▸ **Exercise**
Look below for the line that contains "Given: Tap the clock time in status bar", and write out exactly that line and all remaining lines of the listing, omitting pictures.

═══ Record extracts ═══

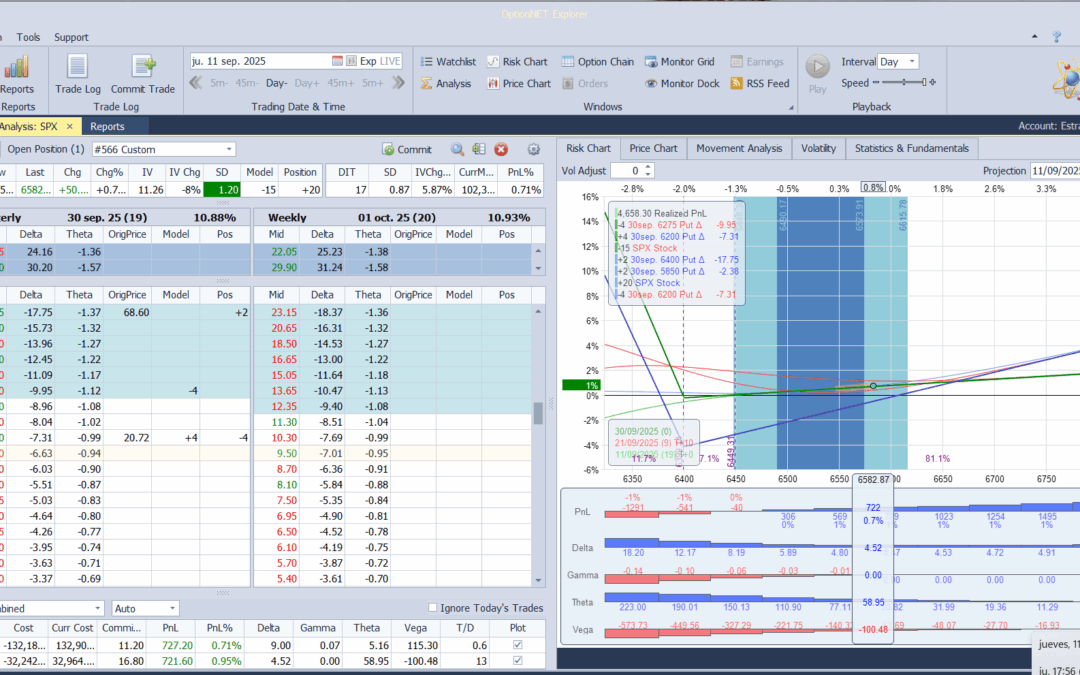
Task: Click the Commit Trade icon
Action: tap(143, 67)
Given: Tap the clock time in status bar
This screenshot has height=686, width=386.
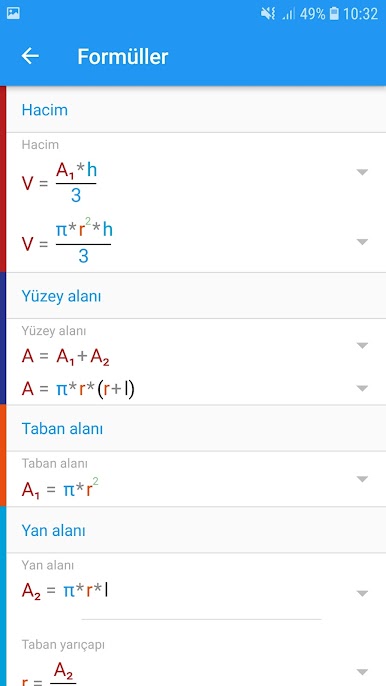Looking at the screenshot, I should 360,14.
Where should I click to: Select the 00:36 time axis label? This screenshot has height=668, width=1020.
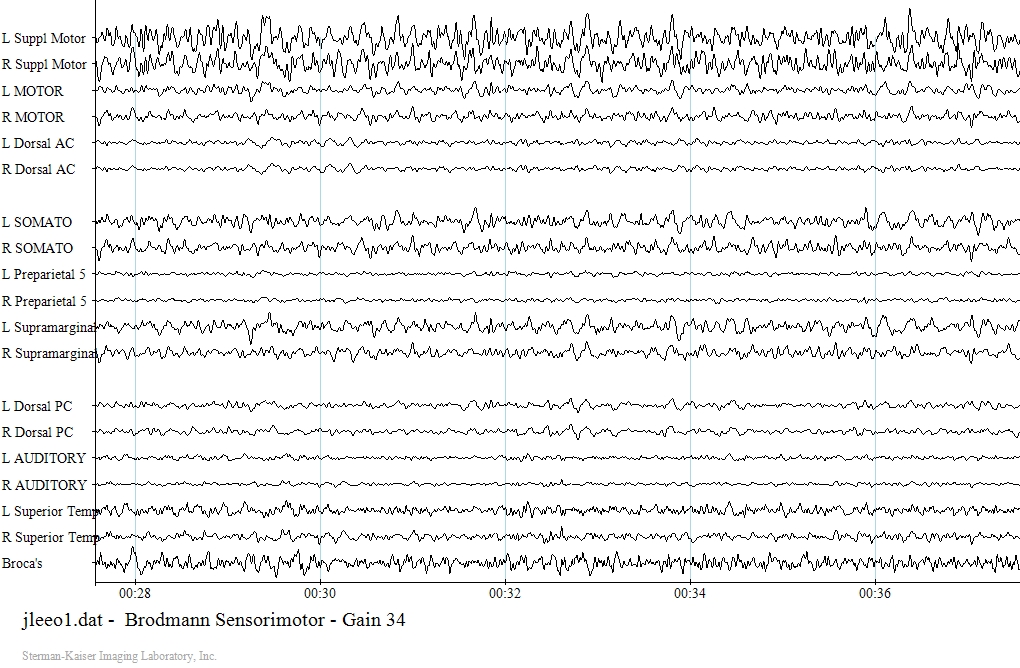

═══

▸ **Result of the task**
Given: Tap the clock time in status bar
This screenshot has height=686, width=386.
Looking at the screenshot, I should 360,14.
Where should I click to: Select the 00:36 time axis label? This screenshot has height=668, width=1020.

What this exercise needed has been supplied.